▸ **Exercise instructions**:
Print the data below word for word, starting at the line that contains "Given: Uncheck the 相册访客 option" and ending at the line that contains "Looking at the screenshot, I should 88,202.". Leave the pictures out.

▸ **Dataset excerpts**:
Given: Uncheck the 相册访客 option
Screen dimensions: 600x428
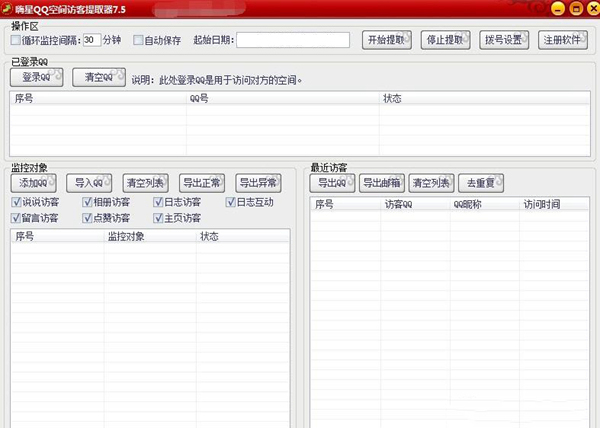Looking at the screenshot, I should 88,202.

...

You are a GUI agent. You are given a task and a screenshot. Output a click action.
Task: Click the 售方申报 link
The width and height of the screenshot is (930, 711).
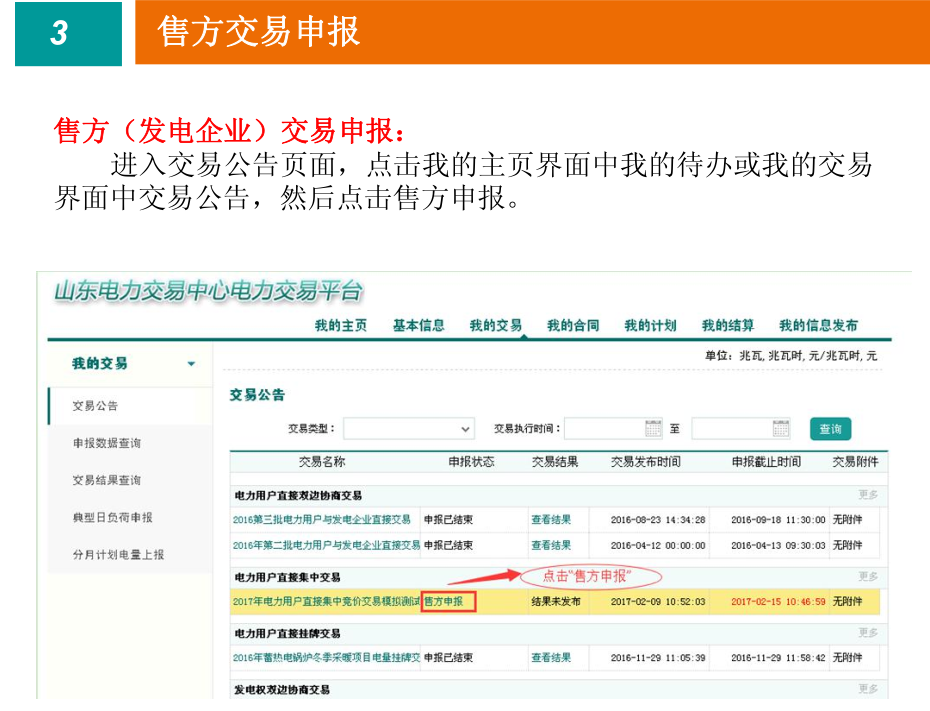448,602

▸ **Final result**:
Given: Uncheck the 相册访客 option
Screen dimensions: 600x428
Looking at the screenshot, I should 88,202.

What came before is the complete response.